(Saved data entries)

※

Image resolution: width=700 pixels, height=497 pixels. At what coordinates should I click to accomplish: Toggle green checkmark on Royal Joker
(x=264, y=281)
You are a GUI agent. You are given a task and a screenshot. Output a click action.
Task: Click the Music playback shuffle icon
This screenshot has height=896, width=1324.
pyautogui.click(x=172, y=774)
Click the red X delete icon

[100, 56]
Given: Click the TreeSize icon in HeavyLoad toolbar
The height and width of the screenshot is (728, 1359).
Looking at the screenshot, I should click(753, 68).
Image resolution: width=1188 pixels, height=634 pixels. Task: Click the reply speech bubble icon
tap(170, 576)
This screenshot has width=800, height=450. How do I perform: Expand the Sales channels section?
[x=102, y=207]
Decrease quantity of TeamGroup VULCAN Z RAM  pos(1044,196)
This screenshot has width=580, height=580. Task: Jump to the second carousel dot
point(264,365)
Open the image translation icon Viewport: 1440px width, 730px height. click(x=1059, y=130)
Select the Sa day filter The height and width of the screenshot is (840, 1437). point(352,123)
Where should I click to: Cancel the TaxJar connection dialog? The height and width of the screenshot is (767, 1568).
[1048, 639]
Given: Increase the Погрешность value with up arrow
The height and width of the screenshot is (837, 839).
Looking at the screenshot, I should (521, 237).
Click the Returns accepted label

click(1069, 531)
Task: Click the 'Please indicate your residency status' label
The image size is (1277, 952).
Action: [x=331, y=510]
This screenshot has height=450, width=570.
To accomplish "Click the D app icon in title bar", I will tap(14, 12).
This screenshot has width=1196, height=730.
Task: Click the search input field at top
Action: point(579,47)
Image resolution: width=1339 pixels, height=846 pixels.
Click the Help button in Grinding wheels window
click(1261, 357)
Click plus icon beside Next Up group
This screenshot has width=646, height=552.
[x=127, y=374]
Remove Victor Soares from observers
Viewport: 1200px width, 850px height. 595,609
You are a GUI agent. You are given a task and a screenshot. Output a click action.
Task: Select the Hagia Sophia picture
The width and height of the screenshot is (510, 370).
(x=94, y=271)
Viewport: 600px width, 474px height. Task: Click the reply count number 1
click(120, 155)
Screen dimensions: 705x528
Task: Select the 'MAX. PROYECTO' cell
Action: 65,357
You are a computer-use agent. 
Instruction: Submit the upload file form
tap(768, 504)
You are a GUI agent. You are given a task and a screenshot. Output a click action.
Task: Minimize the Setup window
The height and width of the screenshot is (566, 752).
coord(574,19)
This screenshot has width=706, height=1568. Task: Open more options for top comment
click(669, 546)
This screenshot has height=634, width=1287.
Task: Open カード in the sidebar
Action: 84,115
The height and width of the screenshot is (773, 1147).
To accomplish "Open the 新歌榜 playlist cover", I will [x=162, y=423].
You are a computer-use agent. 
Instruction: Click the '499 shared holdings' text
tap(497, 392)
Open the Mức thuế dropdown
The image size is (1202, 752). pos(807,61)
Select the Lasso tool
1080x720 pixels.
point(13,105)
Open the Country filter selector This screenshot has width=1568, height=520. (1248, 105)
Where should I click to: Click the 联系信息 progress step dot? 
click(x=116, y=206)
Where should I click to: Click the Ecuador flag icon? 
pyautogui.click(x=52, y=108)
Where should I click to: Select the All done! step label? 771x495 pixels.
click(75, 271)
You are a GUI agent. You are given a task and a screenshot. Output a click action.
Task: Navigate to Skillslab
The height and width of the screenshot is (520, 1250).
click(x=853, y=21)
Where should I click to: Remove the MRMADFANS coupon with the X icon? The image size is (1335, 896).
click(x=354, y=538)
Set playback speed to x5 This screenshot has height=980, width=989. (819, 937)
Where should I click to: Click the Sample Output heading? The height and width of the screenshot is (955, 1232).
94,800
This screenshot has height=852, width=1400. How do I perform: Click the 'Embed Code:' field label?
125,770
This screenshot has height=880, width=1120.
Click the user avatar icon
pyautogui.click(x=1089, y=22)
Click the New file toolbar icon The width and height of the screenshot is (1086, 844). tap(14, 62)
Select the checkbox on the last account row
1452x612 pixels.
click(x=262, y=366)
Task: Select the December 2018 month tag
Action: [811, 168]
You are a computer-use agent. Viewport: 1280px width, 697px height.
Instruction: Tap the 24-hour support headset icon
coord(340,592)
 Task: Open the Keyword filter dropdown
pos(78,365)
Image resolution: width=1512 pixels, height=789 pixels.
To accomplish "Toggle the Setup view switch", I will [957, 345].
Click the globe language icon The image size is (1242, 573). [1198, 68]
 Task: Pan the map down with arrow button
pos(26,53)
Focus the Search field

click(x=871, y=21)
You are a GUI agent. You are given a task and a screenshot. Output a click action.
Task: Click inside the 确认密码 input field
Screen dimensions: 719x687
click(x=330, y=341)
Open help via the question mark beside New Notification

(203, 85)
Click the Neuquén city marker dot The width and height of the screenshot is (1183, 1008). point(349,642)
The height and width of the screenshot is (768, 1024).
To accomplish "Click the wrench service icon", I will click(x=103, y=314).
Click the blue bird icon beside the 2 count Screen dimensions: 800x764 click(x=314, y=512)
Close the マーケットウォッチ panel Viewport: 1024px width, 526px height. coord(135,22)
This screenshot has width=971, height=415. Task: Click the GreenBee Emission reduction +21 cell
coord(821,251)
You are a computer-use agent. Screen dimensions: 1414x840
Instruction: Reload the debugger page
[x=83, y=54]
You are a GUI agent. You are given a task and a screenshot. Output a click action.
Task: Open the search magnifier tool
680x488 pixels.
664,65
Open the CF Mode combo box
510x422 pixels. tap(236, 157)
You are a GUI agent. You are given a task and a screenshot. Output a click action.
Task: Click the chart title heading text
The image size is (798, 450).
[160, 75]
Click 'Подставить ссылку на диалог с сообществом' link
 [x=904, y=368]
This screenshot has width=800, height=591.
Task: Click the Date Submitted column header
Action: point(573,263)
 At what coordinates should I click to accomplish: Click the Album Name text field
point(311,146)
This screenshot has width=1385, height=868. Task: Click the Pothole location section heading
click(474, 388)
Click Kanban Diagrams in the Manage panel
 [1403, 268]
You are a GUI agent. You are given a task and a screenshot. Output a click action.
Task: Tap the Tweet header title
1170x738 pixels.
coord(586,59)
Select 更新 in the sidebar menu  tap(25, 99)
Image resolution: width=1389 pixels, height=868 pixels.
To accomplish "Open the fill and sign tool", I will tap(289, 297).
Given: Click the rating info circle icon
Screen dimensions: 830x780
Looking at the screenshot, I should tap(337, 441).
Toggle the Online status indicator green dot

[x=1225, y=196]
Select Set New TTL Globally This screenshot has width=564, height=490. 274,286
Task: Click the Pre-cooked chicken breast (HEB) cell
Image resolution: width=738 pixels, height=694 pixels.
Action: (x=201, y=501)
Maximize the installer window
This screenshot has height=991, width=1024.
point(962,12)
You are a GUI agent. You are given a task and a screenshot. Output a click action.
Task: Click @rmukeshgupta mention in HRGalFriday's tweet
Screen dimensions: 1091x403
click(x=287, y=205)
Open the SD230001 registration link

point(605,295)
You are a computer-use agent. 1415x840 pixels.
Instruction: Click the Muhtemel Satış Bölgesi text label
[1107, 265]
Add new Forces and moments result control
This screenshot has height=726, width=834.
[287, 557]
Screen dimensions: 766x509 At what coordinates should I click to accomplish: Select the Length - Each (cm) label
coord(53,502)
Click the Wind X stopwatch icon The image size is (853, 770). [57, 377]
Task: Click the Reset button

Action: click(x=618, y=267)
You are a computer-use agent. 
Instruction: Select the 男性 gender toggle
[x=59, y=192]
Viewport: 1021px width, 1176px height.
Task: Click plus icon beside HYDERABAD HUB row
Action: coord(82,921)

※

What you should do = Every line above holding the string "toolbar" should be listed.

Solution =
Given: Click the TreeSize icon in HeavyLoad toolbar
Click the New file toolbar icon The width and height of the screenshot is (1086, 844). tap(14, 62)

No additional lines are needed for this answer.